(Records supplied)

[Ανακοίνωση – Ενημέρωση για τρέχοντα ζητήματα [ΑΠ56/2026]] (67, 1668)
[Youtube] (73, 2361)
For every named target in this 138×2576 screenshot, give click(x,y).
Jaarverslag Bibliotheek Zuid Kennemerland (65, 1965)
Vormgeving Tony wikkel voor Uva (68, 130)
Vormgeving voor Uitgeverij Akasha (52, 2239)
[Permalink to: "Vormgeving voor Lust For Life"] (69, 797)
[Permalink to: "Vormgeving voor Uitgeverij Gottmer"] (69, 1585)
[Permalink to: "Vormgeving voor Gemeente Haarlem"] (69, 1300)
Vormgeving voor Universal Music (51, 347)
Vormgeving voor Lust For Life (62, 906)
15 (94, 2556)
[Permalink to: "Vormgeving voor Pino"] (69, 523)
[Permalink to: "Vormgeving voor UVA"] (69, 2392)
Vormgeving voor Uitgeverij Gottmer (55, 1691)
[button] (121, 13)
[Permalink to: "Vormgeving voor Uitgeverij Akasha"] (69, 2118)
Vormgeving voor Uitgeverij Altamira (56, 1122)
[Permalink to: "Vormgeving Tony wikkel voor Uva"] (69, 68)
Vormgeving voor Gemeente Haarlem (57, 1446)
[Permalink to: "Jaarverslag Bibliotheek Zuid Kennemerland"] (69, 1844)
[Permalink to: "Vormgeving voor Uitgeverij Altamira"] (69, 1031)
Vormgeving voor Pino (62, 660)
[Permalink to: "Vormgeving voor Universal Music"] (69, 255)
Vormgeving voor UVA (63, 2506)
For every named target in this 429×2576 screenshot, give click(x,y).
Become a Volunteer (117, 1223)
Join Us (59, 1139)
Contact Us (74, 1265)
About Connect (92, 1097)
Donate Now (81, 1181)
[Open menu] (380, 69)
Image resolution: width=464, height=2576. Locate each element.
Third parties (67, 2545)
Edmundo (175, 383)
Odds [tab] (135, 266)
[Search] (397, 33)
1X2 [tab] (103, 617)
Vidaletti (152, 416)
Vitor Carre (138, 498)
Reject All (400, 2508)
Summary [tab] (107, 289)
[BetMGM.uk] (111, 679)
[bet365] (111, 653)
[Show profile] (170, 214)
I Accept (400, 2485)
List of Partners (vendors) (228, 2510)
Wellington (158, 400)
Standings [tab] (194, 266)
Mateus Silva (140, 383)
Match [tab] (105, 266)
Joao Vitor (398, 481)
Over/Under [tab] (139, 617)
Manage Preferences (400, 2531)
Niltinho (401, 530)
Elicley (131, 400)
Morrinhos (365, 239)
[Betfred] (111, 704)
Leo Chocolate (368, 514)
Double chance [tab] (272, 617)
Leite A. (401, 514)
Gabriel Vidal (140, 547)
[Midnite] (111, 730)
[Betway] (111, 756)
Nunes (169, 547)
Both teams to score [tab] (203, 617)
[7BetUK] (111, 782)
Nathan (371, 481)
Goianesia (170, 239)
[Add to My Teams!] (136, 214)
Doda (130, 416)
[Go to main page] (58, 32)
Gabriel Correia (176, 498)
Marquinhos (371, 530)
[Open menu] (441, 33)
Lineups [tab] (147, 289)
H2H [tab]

(End Records supplied)

Show all lines above containing "this".

#### Output of the exercise
For every named target in this 138×2576 screenshot, give click(x,y).
For every named target in this 429×2576 screenshot, give click(x,y).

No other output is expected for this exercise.